The reason I kept tripping up was because of my need to control. And underneath that need is fear and insecurity. If I can swing to the other end of the spectrum, not controlling means feeling empowered. The fear of losing control comes from the fear of powerlessness. But taking control or intervening does not regaining power. All those behaviors are merely coping mechanisms against the feeling of disempowerment. In other words, they are negative reinforcement of the lack of power.
Power is the ability to create and manifest. Without it, we tend to resort to coercion, domination, and other ways to force things to happen.
So as a first step, I needed to acquire a sense of power. I needed to feel and believe that I have 100% control over my life. This control comes from a place of assurance, certainty, confidence, stability–everything that is indicative of inner strength. The control that I don’t want is the rigidity that comes from fear, distrust, powerlessness, desperation, despair, etc.–everything that spells disaster.
If I could arrive at that sense of power, then there would naturally be nothing to fix. Everything will just flow. Things will happen on their own, in their own time and pace. Just like you would not force a fetus to grow in the womb, it will just grow on its own.

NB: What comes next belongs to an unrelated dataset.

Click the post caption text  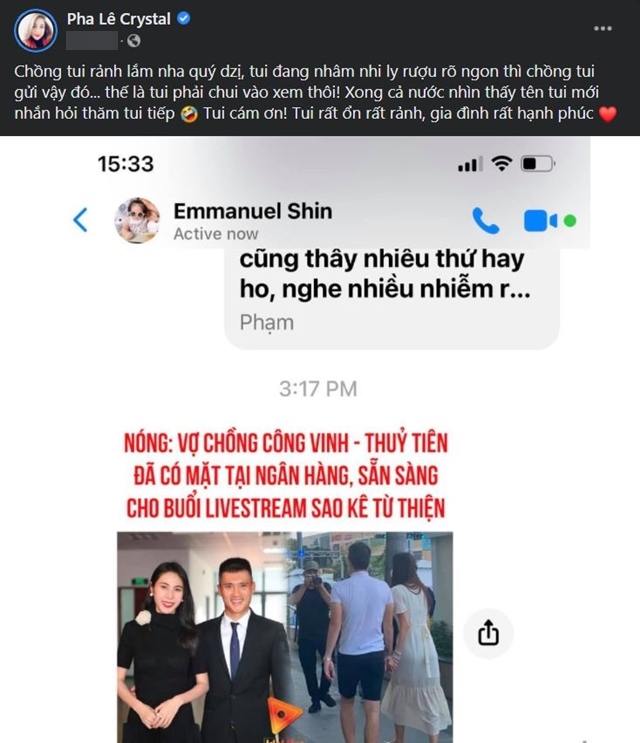[x=315, y=92]
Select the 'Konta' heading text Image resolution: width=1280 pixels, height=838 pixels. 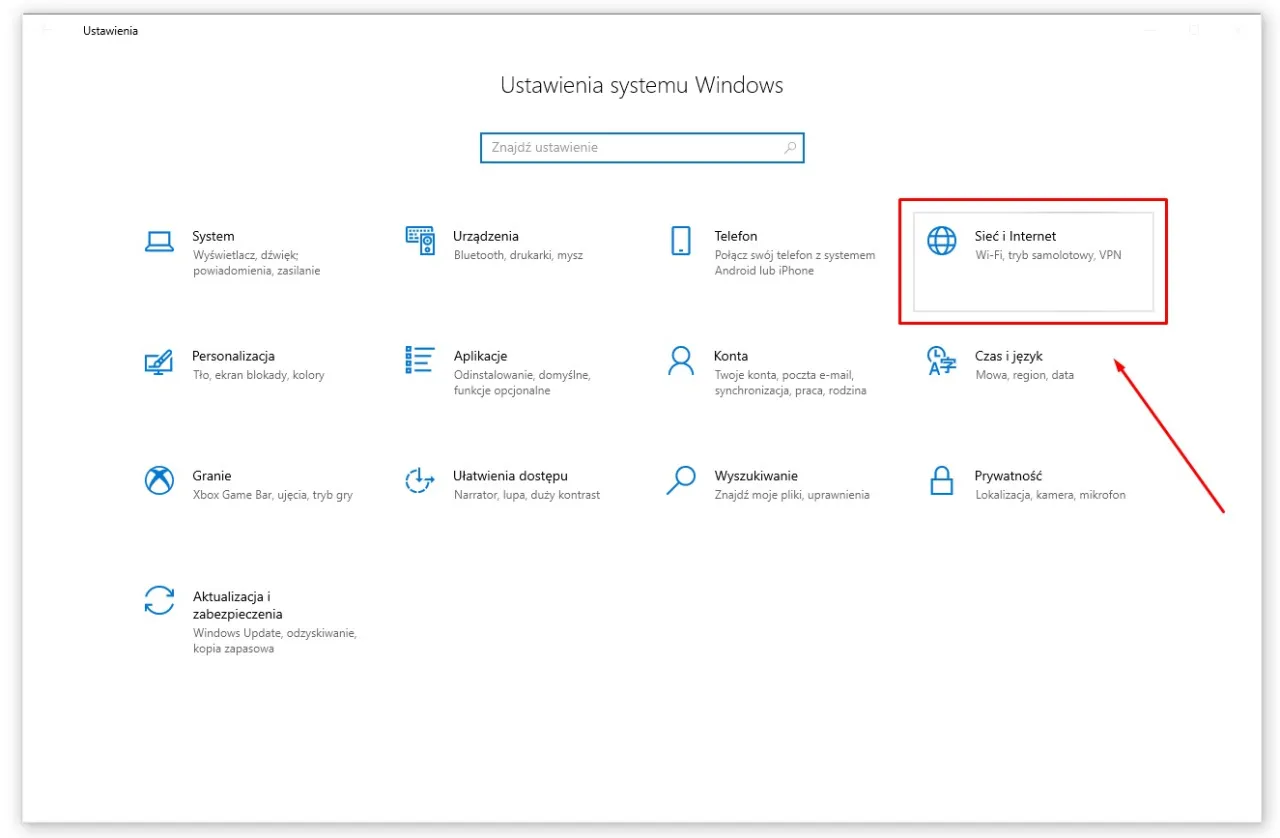click(731, 356)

With that mentality, my belief shifted to: there will be no battles to fight. When we truly want to make progress, to move through our own obstacles, the key is actually to stop fighting (with ourselves). Like breathing, we don’t have to try. The body will breathe on its own.
No fighting also means no thinking. Stop trying to figure out what to do. Stop the mental habit of ‘how to fix this, how to do that, how to …’ No analyzing. No problem-solving. That’s the essence of going with the flow. Once we have decided on a goal, we align our emotions and attention toward that goal, and the path will start to appear. Then we just put one foot in front of another. An obstacle is the manifestation of a negative belief or a trapped emotion, both of which cannot be removed through fighting. The more we fight it, the stronger the obstacle becomes, because we are fueling it with fear.

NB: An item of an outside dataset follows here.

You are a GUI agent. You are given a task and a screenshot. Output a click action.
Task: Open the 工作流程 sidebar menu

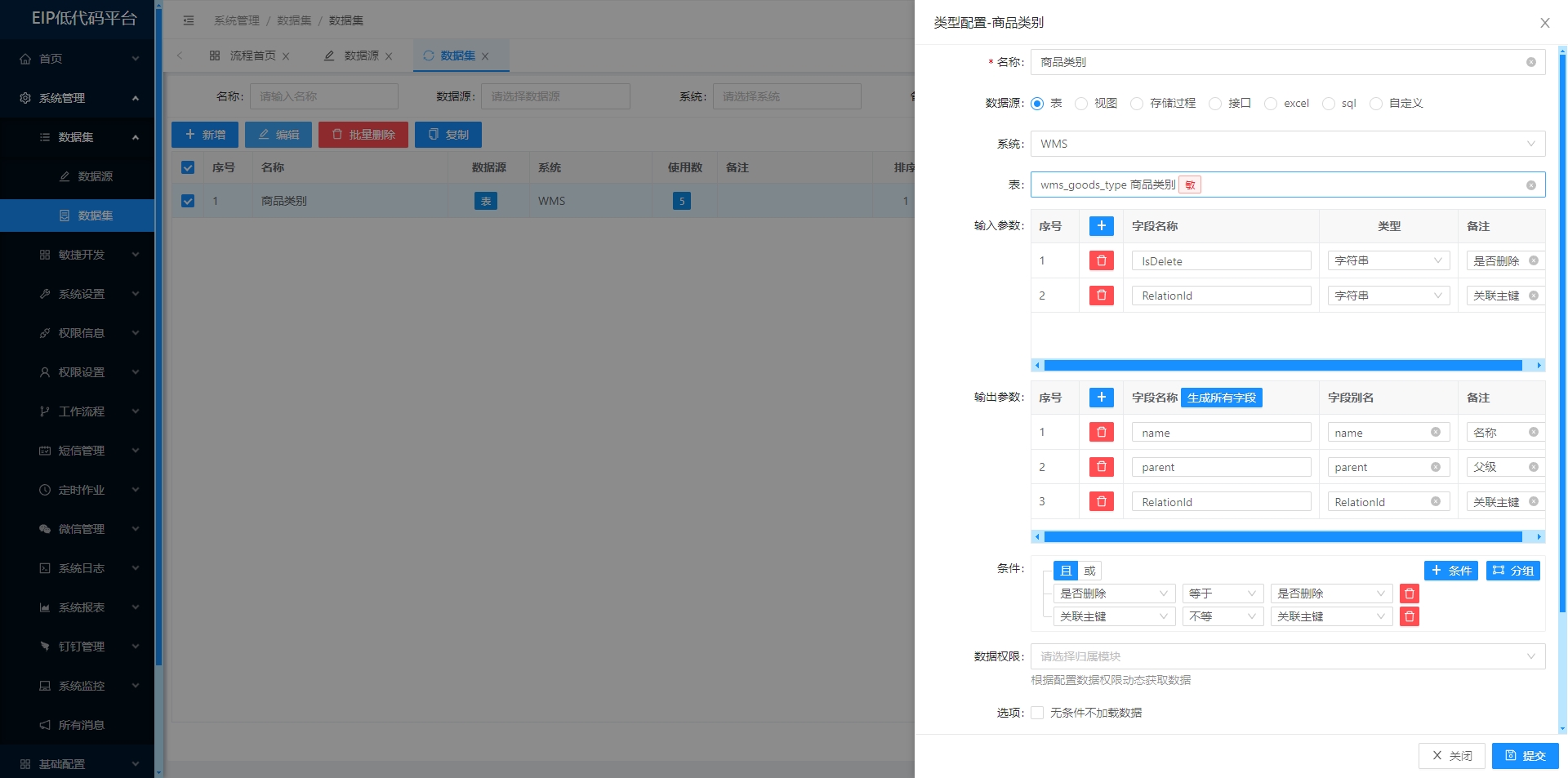tap(82, 411)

Take a concrete example: stretch out our stiff muscles. It can hurt a lot when we do that. We cannot will our muscles to lengthen or to relax. Willing it means forcing it. But we can lean into the stiffness, breathe into the stiffness, feel the stiffness. That’s allowing. Observing it, experiencing it, being with it, that’s all okay. If we do this enough, the stiffness will melt away, slowly, in its own time.
As long as we stay with it, every step of the way, as long as we give it our 100% presence and attention, it will gradually melt away, in its own time.
Laozi, the author of Tao Te Ching, had a central theme: effortless action. Rumi, the Persian poet, once said: When I run after what I think I want, my days are a furnace of stress and anxiety; if I sit in my own place of patience, what I need flows to me, without pain.
Melt yourself into every step of your life, and every obstacle in your path will melt away.